Here's what that looked like.
First published in 1887.
Stanford, it turned out, was right. A galloping horse indeed spent a split second of each stride suspened in air.
But what about a mule shadow - walking?
Hmm. I thought on that for a while. Then I grabbed my camera, hooked mule Polly to the Lost Sea Wagon and drove to nearby Buckin Field to try out my idea. I set up the camera on a tripod, hit the Record button and jumped into the waiting wagon, planning to drive the rig into the viewing field, therefore filming myself.
Click here to view the ground-breaking footage I captured.
Okay. It was a complete flop save for the two bird chirps I captured. The camera turned itself off after a mintue of idly filming Buckin Field, long before I got Polly and the wagon underway.
Still, I didn't feel badly. Surely Muybridge sufffered failures in his early attempts at motion picture photography. There had to have been times when his race horse didn't come thundering down the track and a dozen loaded cameras sat there and captured...
So I tried again. This time I climbed into the wagon, with the camera already turned on, and filmed progress down Valleyview Road in Southern Pines.
Click here to see how that came out.
Will my film footage make me rich as Stanford or famous as Muybridge (in motion picture circles, at least)? No, probably not.

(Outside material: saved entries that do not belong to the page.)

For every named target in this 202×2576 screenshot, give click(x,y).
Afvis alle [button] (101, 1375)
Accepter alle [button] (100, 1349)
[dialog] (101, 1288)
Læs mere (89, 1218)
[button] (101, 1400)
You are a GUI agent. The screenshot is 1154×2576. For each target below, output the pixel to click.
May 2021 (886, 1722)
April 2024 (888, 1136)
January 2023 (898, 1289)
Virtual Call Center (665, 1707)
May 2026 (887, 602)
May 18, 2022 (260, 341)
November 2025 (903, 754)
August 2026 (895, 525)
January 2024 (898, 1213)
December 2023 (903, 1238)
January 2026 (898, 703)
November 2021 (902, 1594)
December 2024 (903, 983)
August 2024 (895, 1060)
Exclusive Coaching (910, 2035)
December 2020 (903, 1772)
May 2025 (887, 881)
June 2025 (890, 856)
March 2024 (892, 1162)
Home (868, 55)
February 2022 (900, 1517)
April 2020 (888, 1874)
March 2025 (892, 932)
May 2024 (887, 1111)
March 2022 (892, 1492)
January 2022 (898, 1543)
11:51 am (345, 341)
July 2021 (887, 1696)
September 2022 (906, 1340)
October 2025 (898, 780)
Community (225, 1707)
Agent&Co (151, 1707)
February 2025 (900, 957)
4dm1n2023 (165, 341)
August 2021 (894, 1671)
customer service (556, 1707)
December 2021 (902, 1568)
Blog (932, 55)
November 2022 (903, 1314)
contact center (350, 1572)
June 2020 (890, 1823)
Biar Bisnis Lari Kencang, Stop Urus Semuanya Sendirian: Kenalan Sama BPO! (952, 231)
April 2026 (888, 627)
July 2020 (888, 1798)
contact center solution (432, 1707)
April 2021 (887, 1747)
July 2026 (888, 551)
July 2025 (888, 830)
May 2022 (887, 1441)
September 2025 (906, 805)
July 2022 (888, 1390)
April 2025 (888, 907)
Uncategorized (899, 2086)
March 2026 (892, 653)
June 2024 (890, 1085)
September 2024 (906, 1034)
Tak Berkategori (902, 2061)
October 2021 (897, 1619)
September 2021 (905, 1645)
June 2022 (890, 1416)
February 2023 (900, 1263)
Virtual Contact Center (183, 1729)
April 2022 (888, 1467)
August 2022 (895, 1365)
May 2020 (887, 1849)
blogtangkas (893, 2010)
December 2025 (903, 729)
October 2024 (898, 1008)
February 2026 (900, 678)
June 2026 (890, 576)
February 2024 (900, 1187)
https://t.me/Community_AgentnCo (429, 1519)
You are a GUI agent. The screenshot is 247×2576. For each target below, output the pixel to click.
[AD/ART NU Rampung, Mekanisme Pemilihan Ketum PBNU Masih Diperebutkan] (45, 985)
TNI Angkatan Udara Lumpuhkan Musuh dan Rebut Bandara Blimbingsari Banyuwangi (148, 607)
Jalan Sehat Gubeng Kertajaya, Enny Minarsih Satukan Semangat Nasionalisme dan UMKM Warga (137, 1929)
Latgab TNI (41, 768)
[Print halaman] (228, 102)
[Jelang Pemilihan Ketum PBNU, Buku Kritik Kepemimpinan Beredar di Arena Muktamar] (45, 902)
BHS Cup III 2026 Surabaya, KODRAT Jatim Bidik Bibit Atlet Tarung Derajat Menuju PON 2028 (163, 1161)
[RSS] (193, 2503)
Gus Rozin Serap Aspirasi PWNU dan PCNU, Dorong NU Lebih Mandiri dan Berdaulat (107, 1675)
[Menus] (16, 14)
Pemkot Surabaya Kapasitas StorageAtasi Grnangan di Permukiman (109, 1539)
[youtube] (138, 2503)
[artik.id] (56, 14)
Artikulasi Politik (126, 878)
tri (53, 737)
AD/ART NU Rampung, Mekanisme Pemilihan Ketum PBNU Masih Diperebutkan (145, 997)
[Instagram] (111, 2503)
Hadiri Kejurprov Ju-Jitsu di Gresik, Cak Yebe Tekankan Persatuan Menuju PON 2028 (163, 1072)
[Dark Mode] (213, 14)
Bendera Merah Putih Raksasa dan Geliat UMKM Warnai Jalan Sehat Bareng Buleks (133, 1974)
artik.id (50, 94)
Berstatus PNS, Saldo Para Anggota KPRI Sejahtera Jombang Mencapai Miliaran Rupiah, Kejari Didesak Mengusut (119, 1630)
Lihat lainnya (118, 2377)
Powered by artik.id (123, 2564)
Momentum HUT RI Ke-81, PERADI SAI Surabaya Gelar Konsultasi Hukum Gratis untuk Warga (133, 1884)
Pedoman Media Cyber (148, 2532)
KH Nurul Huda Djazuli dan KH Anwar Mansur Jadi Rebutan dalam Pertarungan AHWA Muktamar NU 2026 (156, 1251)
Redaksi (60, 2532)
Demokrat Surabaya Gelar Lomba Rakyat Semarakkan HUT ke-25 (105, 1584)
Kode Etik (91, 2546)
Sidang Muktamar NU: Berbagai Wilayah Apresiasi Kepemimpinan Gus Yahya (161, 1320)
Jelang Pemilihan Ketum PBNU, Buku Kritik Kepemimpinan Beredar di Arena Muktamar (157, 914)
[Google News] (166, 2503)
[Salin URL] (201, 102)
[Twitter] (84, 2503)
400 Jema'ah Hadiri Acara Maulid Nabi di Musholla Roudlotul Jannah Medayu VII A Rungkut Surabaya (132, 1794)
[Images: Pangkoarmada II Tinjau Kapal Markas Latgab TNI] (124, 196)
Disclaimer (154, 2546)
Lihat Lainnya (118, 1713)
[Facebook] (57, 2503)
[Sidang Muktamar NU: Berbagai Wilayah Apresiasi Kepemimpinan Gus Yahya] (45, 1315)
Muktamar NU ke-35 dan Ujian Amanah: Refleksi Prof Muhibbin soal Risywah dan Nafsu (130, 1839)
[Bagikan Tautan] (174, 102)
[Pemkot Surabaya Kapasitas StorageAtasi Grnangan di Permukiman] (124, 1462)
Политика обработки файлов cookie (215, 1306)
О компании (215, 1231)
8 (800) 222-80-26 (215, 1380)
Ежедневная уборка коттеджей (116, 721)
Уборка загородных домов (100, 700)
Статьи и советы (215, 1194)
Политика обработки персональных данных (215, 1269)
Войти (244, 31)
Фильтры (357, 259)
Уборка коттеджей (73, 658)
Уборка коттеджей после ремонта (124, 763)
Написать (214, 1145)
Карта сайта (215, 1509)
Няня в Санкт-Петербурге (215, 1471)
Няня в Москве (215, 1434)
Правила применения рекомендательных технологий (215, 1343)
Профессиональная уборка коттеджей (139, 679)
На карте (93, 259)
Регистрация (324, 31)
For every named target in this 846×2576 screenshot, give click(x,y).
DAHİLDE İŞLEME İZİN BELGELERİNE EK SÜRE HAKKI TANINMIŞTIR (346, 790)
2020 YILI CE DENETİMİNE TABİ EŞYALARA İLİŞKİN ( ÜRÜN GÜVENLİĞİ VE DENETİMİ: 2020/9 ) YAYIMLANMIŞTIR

But that's not the point. My original idea was to animate a shadow so I could offer RiverEarth.com readers that extra glimpse into the motion and sounds behind mule travel.
On that accout I reckon I've succeded. In fact, I'm so pleased with the results, I've taken to calling these short vignettes 7 Second Mule Journeys, even if, chief among them, is a long shot of a a dormant hay field.